PROBLEM >> Below is a listing. Write out exactly its lines between the one holding "[Compartir] (137, 1771)" and the one holding "7月の誕生会🎋 (379, 362)", inclusive.
-*-*-
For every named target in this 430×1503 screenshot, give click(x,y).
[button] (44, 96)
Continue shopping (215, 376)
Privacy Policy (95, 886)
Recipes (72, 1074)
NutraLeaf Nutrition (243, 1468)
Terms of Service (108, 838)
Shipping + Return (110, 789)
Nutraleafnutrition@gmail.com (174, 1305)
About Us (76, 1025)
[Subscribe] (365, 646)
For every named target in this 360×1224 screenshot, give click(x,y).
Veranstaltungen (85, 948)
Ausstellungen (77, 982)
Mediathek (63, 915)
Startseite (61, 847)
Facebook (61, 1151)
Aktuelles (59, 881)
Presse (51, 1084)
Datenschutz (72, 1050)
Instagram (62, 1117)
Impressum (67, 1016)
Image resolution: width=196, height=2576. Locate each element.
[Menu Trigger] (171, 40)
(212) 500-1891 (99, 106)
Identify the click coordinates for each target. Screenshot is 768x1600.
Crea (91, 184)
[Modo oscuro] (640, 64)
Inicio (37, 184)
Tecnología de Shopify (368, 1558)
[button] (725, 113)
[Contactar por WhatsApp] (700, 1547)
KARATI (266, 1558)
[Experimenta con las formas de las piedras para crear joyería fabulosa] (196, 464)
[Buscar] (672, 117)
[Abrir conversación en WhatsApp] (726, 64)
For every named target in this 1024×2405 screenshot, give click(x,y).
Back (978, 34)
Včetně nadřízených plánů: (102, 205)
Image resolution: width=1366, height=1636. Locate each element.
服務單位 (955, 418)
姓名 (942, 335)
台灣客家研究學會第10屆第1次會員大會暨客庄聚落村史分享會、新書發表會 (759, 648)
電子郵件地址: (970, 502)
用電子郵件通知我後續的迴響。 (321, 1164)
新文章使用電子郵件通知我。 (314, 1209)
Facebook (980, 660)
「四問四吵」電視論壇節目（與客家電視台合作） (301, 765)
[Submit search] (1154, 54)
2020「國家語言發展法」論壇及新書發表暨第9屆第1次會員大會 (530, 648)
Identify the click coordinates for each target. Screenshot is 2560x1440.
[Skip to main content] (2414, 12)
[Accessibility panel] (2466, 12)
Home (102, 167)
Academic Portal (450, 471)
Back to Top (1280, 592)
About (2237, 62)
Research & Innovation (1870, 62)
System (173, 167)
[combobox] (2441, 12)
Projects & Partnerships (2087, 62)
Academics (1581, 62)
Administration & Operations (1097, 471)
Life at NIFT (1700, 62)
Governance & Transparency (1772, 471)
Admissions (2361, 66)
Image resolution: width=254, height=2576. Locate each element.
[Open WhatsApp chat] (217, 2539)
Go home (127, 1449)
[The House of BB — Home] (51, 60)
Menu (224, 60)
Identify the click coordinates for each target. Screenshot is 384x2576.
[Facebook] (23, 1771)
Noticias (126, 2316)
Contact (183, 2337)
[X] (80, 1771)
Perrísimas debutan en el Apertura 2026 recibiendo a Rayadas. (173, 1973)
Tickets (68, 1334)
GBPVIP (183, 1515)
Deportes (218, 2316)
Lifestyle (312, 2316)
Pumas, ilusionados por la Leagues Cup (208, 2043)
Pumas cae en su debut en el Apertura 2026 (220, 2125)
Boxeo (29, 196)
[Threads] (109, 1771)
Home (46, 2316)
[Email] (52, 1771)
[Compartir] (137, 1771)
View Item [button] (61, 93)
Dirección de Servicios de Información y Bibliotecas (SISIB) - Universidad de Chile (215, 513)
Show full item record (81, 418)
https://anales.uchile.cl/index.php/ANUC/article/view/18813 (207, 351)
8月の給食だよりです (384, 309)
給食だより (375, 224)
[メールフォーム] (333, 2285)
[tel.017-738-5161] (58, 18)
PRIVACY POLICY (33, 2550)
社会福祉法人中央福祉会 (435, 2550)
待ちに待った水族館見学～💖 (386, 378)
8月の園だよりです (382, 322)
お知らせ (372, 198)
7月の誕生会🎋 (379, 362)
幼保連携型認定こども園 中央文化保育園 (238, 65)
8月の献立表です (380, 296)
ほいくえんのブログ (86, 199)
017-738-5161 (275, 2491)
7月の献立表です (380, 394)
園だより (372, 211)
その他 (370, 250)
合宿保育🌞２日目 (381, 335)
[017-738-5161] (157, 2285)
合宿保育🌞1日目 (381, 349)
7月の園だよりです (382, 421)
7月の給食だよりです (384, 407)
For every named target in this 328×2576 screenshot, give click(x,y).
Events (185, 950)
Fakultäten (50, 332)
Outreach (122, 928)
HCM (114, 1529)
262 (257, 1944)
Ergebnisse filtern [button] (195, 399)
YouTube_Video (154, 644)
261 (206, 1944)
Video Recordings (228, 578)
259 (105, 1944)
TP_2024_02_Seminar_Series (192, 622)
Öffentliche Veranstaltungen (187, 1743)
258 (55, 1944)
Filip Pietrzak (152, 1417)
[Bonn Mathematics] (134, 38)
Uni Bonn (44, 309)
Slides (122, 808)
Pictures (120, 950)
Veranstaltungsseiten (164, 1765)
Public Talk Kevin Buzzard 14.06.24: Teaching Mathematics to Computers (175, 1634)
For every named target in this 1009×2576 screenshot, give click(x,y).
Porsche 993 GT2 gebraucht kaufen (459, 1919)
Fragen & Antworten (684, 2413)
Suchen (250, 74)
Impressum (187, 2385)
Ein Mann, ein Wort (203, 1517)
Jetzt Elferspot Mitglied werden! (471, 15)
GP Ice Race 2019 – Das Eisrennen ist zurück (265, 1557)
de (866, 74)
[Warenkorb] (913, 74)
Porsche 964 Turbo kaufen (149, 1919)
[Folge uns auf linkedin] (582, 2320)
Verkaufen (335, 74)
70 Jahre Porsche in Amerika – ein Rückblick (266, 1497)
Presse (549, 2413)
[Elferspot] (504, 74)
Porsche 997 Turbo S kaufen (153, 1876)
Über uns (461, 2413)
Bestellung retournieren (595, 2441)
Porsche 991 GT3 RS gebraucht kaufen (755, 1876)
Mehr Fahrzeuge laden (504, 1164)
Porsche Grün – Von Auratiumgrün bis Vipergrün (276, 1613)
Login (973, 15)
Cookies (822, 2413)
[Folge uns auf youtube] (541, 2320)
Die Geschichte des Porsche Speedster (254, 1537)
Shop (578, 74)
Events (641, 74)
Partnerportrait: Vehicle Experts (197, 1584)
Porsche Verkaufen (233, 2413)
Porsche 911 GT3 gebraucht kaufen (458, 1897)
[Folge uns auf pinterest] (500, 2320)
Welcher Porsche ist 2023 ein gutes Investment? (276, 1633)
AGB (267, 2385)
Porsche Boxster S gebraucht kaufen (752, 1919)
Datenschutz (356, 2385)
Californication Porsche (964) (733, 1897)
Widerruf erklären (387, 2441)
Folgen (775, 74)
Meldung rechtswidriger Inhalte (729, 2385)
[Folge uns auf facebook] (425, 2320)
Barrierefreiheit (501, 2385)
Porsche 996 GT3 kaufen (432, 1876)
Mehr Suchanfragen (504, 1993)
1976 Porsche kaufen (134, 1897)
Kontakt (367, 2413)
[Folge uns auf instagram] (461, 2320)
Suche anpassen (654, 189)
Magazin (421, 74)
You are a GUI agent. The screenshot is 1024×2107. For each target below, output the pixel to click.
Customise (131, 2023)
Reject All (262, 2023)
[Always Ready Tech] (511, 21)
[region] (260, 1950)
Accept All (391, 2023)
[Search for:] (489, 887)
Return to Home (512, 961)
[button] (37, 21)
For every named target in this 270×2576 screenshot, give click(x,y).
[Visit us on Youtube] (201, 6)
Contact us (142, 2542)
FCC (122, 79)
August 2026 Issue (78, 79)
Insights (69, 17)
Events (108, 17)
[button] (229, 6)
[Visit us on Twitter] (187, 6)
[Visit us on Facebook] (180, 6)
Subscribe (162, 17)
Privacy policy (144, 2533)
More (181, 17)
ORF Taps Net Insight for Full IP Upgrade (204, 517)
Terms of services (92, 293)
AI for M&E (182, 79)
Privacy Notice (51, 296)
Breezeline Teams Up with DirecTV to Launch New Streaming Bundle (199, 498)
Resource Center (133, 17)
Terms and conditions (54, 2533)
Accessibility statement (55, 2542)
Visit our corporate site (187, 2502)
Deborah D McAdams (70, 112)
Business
-*-*-
ANSWER AREA >>
[Compartir] (137, 1771)
View Item [button] (61, 93)
Dirección de Servicios de Información y Bibliotecas (SISIB) - Universidad de Chile (215, 513)
Show full item record (81, 418)
https://anales.uchile.cl/index.php/ANUC/article/view/18813 (207, 351)
8月の給食だよりです (384, 309)
給食だより (375, 224)
[メールフォーム] (333, 2285)
[tel.017-738-5161] (58, 18)
PRIVACY POLICY (33, 2550)
社会福祉法人中央福祉会 (435, 2550)
待ちに待った水族館見学～💖 (386, 378)
8月の園だよりです (382, 322)
お知らせ (372, 198)
7月の誕生会🎋 (379, 362)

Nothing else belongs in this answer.